Henry received a text message and replied to it right in the middle of the interview!  “This is my friend Mark who works at Audi asking me how things are going.” he said.  To which Heather replied: “What does Mark do for Audi?” “Oh, he’s the top producing, master technician.” “Would it be OK if I called him as well?” she asked.

He gave her the phone number and texted Mark, letting him know to expect a call.  Heather was so inspired by Henry’s cooperation, she made a hiring decision.  She decided to hired Mark, the Audi Technician and pass on Henry!   Heather learned that asking your current interviewee about who they know(fishing) is an overlooked but effective hiring tactic!

In his book “Triggers: Creating Behaviors That Last” author Marshall Goldsmith makes the following point: “one of our most dysfunctional beliefs is our contempt for simplicity.”  

In other words, it’s our natural tendency to overlook the simple solutions in favor of more complex strategies.  The lead to your next great employee may be within your four walls right now! What simple tactics have you been overlooking in your search for an “A” player?   Keep reading and your eyes will be opened.


Career Opportunities Tab


Many of the shop owners I work with have a career opportunities tab on their site. Great! The problem is that most of these links are difficult to find because they are either hidden under other headings, or buried at the bottom of the page. 

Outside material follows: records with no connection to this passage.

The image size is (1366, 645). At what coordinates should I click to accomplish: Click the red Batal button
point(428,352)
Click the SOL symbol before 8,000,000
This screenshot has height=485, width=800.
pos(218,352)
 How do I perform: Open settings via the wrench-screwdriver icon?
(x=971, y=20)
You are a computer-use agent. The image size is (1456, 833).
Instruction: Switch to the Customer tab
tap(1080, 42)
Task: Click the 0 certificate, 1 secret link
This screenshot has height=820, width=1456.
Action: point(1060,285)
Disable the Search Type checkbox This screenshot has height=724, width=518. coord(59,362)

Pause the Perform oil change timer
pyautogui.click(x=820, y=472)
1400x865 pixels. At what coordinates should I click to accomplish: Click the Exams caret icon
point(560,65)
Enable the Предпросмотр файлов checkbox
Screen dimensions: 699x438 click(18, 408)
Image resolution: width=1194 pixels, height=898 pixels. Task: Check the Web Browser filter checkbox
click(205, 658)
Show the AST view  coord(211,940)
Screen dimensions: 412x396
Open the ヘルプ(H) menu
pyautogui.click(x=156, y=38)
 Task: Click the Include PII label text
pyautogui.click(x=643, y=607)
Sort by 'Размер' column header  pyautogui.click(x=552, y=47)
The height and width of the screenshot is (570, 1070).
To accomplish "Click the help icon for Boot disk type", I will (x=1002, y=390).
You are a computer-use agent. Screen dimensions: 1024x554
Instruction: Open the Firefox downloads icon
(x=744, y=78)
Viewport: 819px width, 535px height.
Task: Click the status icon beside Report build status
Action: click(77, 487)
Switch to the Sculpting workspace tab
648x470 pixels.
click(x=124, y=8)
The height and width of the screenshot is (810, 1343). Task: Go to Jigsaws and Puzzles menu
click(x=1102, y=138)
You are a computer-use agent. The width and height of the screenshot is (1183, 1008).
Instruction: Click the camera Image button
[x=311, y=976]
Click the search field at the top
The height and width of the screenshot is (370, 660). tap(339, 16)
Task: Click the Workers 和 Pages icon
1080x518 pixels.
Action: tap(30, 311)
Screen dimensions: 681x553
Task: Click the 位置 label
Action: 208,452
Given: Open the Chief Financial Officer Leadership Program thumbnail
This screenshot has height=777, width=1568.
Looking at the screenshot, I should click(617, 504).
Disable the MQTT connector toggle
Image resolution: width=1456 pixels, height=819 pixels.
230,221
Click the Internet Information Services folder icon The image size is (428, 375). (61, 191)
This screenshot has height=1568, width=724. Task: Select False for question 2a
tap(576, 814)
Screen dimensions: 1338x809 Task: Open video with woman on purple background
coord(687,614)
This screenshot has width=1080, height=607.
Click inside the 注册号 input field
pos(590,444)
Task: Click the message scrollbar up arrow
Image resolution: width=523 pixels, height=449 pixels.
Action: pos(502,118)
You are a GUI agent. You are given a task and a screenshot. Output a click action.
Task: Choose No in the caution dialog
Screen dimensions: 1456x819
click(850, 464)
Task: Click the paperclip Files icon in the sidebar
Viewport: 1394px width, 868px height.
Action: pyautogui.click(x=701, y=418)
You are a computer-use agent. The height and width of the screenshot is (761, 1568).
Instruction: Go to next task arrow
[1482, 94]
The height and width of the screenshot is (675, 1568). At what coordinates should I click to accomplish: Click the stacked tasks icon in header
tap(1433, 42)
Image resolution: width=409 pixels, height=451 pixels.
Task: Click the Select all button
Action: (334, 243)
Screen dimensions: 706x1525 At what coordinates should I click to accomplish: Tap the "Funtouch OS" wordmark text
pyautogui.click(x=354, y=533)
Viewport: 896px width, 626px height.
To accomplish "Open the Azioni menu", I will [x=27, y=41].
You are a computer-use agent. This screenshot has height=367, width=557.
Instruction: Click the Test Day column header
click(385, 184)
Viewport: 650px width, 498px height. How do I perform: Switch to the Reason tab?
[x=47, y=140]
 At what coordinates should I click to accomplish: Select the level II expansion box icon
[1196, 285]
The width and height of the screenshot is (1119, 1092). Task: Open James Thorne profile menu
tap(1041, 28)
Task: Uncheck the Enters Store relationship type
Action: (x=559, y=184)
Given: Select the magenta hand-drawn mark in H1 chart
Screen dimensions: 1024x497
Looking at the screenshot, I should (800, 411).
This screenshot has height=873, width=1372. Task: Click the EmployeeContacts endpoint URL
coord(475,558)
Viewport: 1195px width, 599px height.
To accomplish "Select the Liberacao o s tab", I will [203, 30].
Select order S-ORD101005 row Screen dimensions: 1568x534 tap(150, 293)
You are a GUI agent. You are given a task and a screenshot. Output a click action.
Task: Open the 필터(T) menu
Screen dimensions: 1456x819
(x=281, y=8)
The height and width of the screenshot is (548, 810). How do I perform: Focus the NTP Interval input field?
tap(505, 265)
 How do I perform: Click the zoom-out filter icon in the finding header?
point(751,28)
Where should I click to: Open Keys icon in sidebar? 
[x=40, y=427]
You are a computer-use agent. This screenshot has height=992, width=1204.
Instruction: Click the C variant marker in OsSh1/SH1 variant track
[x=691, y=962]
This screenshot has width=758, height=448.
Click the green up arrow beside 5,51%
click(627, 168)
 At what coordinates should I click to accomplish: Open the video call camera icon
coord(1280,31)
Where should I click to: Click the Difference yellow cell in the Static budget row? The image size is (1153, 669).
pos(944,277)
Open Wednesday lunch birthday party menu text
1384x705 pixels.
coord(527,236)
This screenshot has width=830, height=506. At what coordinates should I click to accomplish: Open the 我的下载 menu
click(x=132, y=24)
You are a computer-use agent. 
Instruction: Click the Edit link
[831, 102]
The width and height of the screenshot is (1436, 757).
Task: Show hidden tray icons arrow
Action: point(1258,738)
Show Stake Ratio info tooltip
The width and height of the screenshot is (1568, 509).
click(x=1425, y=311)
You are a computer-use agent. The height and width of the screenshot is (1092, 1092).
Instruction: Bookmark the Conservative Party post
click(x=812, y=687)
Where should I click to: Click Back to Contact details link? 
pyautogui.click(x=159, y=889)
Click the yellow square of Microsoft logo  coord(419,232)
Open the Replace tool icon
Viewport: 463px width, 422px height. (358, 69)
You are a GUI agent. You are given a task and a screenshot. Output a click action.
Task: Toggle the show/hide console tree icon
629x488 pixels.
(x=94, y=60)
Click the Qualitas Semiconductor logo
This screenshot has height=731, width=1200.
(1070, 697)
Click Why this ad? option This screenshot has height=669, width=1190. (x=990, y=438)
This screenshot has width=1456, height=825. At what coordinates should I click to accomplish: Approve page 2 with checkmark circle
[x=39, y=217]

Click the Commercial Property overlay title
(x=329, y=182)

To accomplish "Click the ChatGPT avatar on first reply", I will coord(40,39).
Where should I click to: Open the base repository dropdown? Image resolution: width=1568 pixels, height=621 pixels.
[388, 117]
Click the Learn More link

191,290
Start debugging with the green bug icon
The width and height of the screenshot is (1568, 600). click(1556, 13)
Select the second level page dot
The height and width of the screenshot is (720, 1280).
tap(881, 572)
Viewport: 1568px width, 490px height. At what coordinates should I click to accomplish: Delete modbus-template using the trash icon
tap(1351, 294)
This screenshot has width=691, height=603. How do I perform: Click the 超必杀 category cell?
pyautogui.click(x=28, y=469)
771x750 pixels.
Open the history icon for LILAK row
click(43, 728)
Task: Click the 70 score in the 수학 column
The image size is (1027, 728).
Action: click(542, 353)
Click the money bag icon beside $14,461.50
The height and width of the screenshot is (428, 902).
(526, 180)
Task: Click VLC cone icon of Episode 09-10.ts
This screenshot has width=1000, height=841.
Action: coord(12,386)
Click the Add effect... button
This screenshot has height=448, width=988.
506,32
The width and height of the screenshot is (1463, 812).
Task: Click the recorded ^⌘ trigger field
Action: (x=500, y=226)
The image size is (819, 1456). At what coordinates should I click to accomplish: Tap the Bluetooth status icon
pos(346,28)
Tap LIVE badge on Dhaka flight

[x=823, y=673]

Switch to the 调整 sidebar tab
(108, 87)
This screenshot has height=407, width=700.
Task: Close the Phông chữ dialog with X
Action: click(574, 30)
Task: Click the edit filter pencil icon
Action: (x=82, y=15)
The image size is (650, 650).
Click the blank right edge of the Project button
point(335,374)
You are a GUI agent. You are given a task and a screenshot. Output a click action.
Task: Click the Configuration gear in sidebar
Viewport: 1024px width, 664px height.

 According to research conducted by Hubspot.com,  55% of website visitors will spend fifteen seconds or less on your site.  This means the majority of technicians who stumble across your website will overlook your career opportunities link. 

I recommend making your “careers” tab a major heading the same way you would have “home,” “about us”, and “contact us” listed.  Under this heading, have subheadings for each position in the shop listed to include benefits and position descriptions and a simple on-line application. 

Making this change will keep your openings from being overlooked and position you to always be hiring!


Referral Bonus Question


You’ve listened to our hiring webinar and have now decided to implement the referral bonus with your people. Excellent!  What you may have overlooked, is the fact that the “up to $1,000” bonus can also be a powerful tool when networking outside of your shop. 

According to a recent industry study, 80% of shop owners reported finding their last great hire through some type of network.  Consider the following referral bonus tactic to enhance your networking opportunities:

When conducting your tool raffle, ask the participating technician if he knows of anybody looking for a position. I love this question because it puts you in a win/win situation no matter how he responds.  You have the opportunity to recruit him or his friend without coming across as being pushy.  

If he’s looking he will let you know.  If he’s not, remind him that you will pay up to $1,000 to anyone who finds you a good technician.    

This same question can be asked of your tow truck driver, vendors, and candidates you reach out to on Linked In.  The bonus is paid out $250 per quarter with the understanding that the referred employee has to be employed for the referring party to collect the payout.     


So there you have it.  Going fishing, having a prominent career opportunities tab, and using the referral bonus question, are tactics you may have overlooked in the past.  You’re only text message away, from finding that “A”!